La gran mentira de nuestra encuesta: Cuando los datos no cuadran con la realidad

 ¡Hola, Biorastreadores y seguidores! Hoy os traemos el que probablemente sea el descubrimiento más alucinante de toda nuestra investigación. Y no, esta vez no lo hemos encontrado mirando por el microscopio, sino analizando las hojas de cálculo de nuestra macroencuesta.

Resulta que, al cruzar los datos, nos hemos topado de bruces con un "expediente X" matemático. Algo que, a simple vista, era absolutamente imposible.

El misterio del 41.4%

Como recordaréis, la pregunta número 7 de nuestro cuestionario iba directa al grano: "¿Te lavas las manos con jabón cada vez que utilizas el baño?".

Al ver la gráfica general (la del rosco), vimos que la franja morada correspondiente a la respuesta "Siempre" ocupaba un increíble 41.4% del total. Es decir, casi la mitad de los 195 alumnos y profesores encuestados afirmaba lavarse siempre con jabón. En las clases de 1º de la ESO, esa franja era aún mayor.

Nos alegramos muchísimo... hasta que caímos en la cuenta de un pequeño y gigantesco detalle: ¡En los baños de los alumnos de nuestro instituto no hay dispensadores con jabón!

¿Cómo es matemáticamente posible que casi la mitad del colegio use "siempre" un jabón que no existe? (Y no, el pequeño porcentaje que lleva su propio gel hidroalcohólico no llega para cubrir esa cifra).

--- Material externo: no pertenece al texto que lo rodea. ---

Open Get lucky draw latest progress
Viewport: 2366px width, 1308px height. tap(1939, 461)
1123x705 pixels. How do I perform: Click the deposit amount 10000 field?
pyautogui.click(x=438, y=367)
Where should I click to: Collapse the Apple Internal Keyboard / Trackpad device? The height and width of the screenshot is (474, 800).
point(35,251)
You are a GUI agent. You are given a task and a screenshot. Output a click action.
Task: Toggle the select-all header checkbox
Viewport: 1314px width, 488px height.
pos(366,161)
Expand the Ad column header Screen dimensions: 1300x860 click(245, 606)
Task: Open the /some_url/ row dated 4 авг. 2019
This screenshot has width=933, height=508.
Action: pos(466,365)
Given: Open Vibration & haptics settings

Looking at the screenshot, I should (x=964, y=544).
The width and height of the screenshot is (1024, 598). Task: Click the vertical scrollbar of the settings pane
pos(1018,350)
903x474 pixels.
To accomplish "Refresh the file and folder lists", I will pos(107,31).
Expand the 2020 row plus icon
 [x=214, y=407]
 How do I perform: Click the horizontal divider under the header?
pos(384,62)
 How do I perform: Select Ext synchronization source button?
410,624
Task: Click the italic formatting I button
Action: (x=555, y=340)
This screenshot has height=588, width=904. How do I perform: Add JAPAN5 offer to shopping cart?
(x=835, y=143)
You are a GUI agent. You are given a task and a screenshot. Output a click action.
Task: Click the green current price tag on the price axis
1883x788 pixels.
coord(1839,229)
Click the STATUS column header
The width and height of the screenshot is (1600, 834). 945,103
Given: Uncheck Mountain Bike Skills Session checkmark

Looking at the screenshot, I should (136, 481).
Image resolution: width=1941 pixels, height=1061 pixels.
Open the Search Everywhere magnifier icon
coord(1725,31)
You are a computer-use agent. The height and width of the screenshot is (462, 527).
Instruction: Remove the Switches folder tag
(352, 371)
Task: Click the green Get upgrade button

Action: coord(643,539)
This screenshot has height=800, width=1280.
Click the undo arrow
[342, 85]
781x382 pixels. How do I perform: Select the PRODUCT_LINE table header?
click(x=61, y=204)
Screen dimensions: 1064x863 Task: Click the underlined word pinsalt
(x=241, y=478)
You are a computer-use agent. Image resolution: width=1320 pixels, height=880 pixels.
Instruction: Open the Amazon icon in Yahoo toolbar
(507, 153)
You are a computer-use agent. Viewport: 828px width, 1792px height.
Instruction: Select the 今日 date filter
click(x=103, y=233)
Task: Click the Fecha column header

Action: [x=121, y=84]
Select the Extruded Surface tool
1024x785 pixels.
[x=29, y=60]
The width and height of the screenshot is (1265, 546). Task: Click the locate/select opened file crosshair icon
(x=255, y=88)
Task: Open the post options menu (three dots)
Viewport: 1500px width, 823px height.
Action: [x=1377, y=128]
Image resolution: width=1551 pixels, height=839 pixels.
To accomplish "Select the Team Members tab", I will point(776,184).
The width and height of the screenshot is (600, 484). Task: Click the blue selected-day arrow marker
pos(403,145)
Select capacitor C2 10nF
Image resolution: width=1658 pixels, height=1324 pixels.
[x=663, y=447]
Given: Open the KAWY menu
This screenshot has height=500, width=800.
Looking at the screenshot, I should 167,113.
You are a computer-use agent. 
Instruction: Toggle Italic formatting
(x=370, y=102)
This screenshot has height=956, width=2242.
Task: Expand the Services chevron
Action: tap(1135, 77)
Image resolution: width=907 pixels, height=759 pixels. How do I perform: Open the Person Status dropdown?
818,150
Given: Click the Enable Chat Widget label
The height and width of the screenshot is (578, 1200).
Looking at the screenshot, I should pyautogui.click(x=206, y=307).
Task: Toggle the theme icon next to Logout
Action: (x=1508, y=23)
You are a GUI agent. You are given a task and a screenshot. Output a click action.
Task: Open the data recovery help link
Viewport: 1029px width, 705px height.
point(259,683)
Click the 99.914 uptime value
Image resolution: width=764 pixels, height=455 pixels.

La ciencia detrás del engaño: El Sesgo de Deseabilidad Social

¿Se habían puesto de acuerdo para tomarnos el pelo? Investigando un poco, descubrimos que nos habíamos topado con un fenómeno muy conocido en el mundo de la psicología y la sociología científica: el Sesgo de Deseabilidad Social.

Cuando las personas participan en una encuesta (incluso si saben que es totalmente anónima), tienen una tendencia subconsciente a responder lo que saben que es "correcto", lo que está bien visto por la sociedad, o lo que creen que los investigadores quieren escuchar.

Especialmente los alumnos más pequeños, que se saben la teoría de la higiene a la perfección, leyeron la pregunta y su cerebro marcó automáticamente la respuesta de lo que deberían hacer, ignorando por completo la realidad física de que no tienen medios para hacerlo en el instituto.

Las bacterias no mienten

Este "error" en la encuesta ha sido nuestro mayor acierto. Nos ha enseñado la lección más importante para cualquier científico: nunca te fíes ciegamente de lo que la gente dice hacer.

Por eso el trabajo de los Biorastreadores es tan importante. Las encuestas nos ayudan a entender la mente humana, sus miedos y sus sesgos; pero para conocer la verdad absoluta, tenemos que ir al laboratorio. Las personas pueden marcar la casilla equivocada en un papel, pero las colonias de bacterias que crecen en nuestras placas de Petri a partir de las muestras de los grifos y los pomos... esas no mienten jamás.

¡Seguimos rastreando la verdad, tanto en el papel como en el Agar Agar!